-- START OF INFORMATION SUPPLIED --
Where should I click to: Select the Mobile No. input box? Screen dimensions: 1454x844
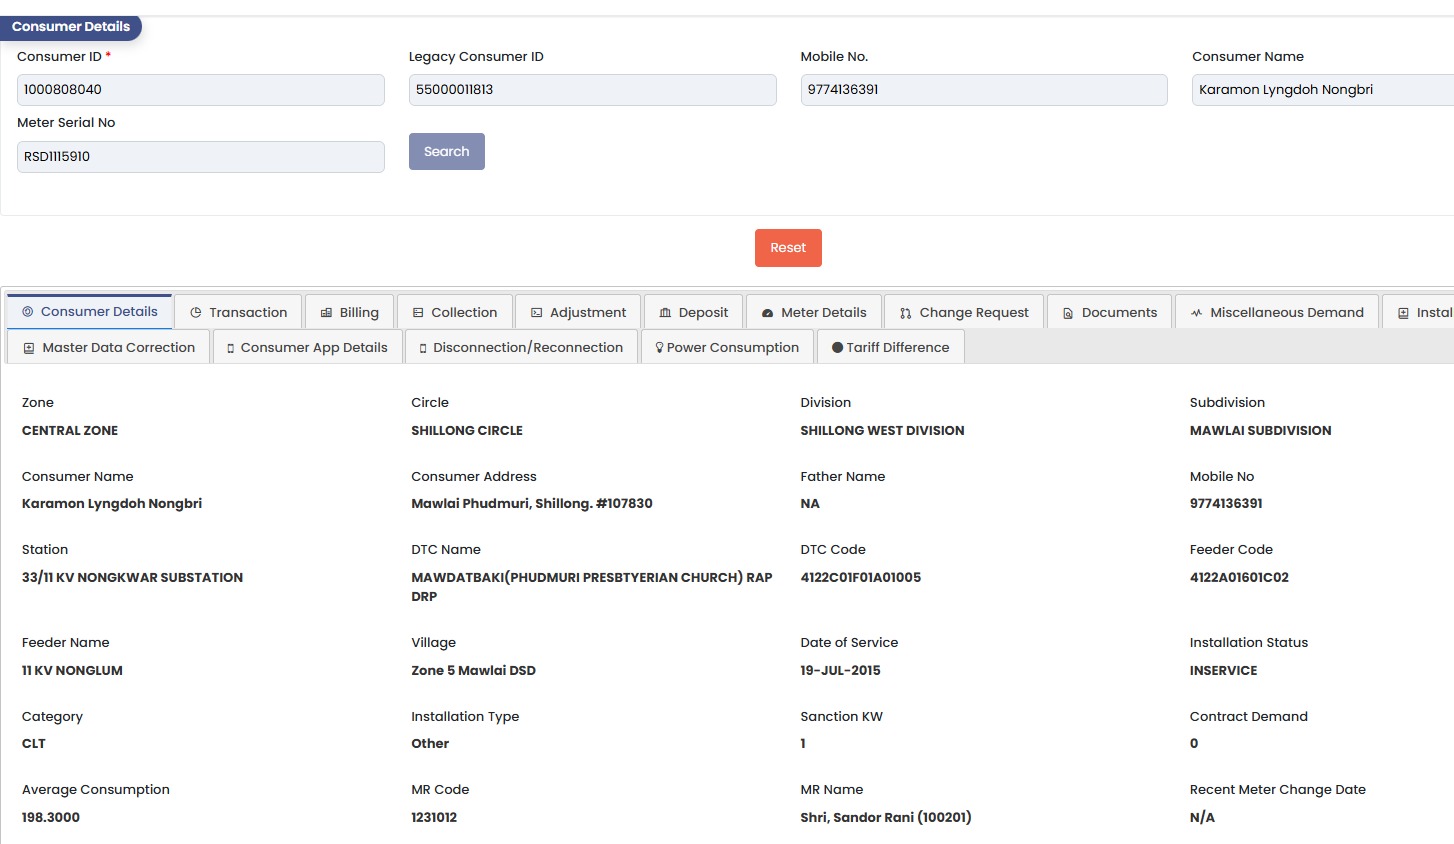click(983, 90)
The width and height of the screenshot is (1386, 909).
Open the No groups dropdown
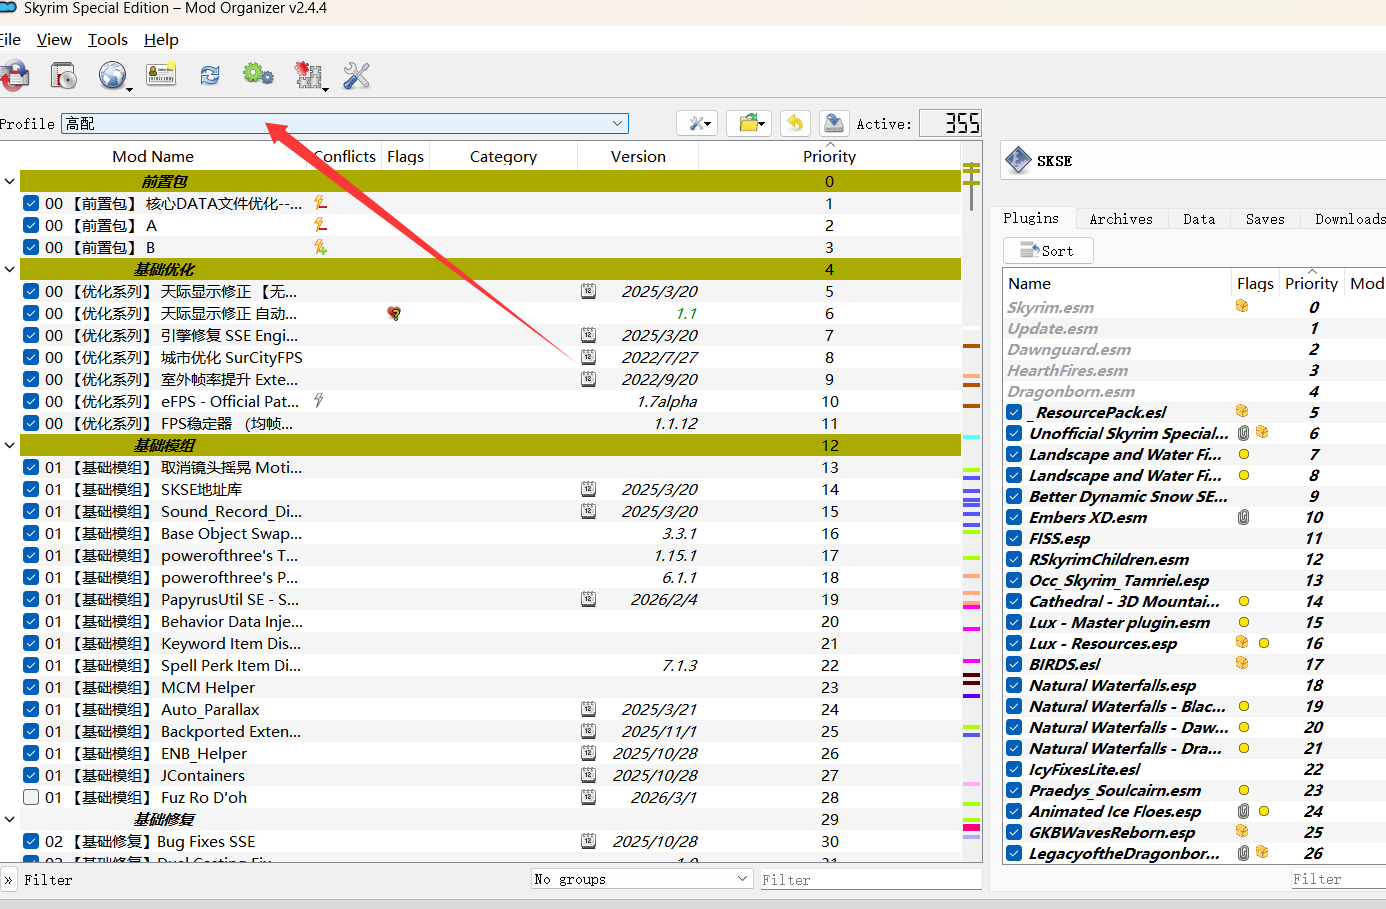(x=641, y=879)
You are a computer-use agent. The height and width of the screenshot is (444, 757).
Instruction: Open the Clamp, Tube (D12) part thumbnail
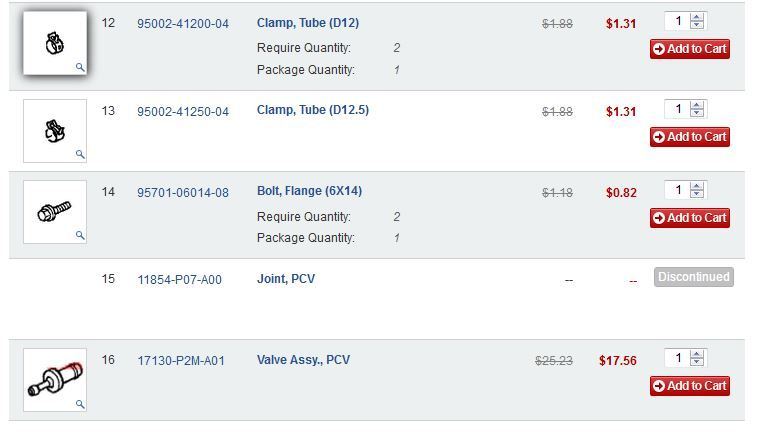[54, 44]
-- END OF INFORMATION SUPPLIED --
== EXERCISE PROMPT ==
Return the data above line for line, omitting the pictures.

== FULL OUTPUT ==
Where should I click to: Select the Mobile No. input box? Screen dimensions: 1454x844
click(983, 90)
The width and height of the screenshot is (1386, 909).
Open the No groups dropdown
(x=641, y=879)
You are a computer-use agent. The height and width of the screenshot is (444, 757).
Instruction: Open the Clamp, Tube (D12) part thumbnail
[54, 44]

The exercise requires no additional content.